Rent comprises the largest bulk of the occupancy expense category. Below is a list of expenses incurred as a result of occupying a space:

  • -Rent
  • -Office maintenance
  • -Management fees
  • -Buildingoffice repairs
  • -Buildingoffice security
  • -Janitorial services
  • -Utilities

Occupancy Cost Should Compromise No More than 5-8% of Total Budget

It is important to budget for all expenditures in an office. Occupancy expenses rank lower on the list of expenses in an optometric office than the big three of Cost of Goods, Staff and Net. Yet if one category is out of line it will affect the others. Most notably this tends to fall to the bottom line and eat into net profit.

According to optometric management consultant Jerry Hayes, OD, the recommended range of expenses related to occupancy cost should range from 5-8 percent of total income. The Essilor-sponsored Management & Business Academy reports the range at 6 percent to 8.5 percent. Interestingly, the larger grossing practices have a smaller occupancy cost than the smaller grossing practices.
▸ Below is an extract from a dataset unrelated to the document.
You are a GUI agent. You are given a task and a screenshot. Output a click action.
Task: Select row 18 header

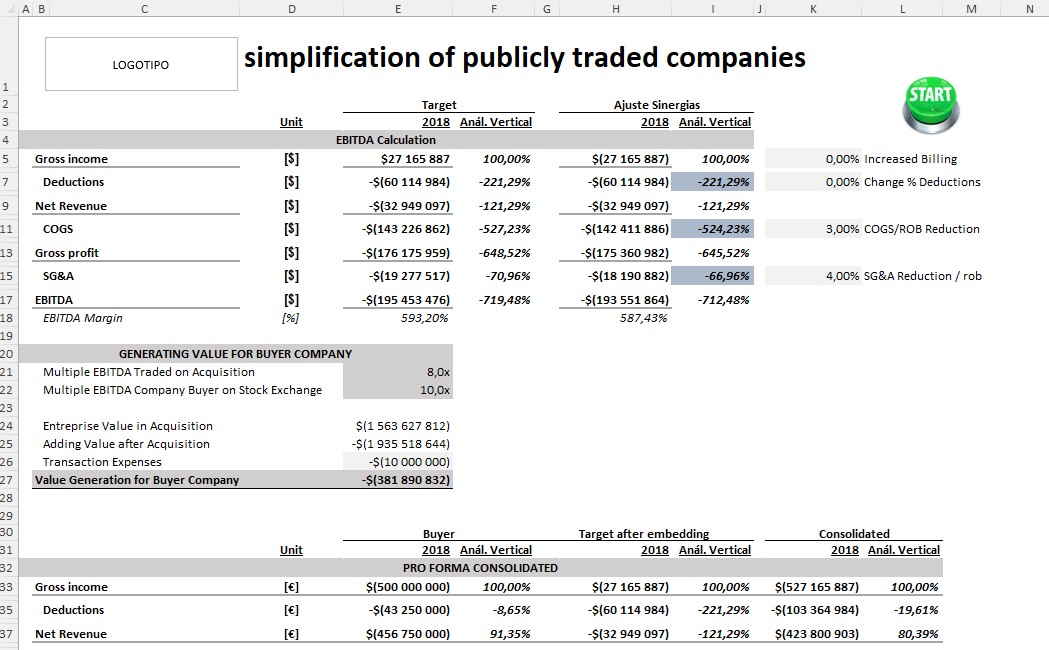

Although the numbers above do not indicate the number of doctors employed per practice size, nor the years in practice, several things can be inferred from the numbers. Obviously, larger grossing practices make more efficient use of space. This could be largely attributed to multiple doctors in a single site requiring less space per doctor than a single practitioner. Also multiple doctors can gross more in the same space by varying schedules such as an early shift versus a late shift. Efficiencies of scale can also come into play as multiple doctors do not require a redundancy in staff and therefore require relatively less space. Examples of this are found in positions such as office manager, bookkeeper, insurance clerk, contact lens tech and lab tech. A multi-doctor office usually requires no more than one person in these positions, and therefore, less relative space is required.

In general, occupancy falls into a portion of spending considered fixed-cost (cost does not change relative to increases or decreases in revenue). Therefore, the larger a practice income, the relatively smaller percentage that fixed-cost will consume.

By the Numbers:
Multiple Doctors = Space Efficiency

A table on the MBA site, sponsored by Essilor, demonstrates space efficiency with multiple doctors. A practice with two or more ODs that grosses under $750,000 occupies 1,950 square feet on average. For a practice grossing twice that ($1.5 million), the average office space is only about a third bigger (3,000 square feet) on average.

Start Occupancy Budgeting at Beginning of Year

The process for us starts at the beginning of the year. I start with the budget from the previous year and project based on what I feel we can grow for the coming year. Since we are a longstanding office (30+ years) and rather large (close to $2.5 million in revenue in 2012) I estimate our growth rather conservatively at 3 percent per year. This estimate is plugged into an Excel spreadsheet and the projected numbers are used to establish our budget for the upcoming year. This will vary office-to-office depending on length in business and size of practice. Younger and smaller offices will have more room to grow and estimates can be ratcheted up. You may also want to factor in local and national economic outlooks, although, personally, I tend to focus more on the capability of the office to determine what growth can be.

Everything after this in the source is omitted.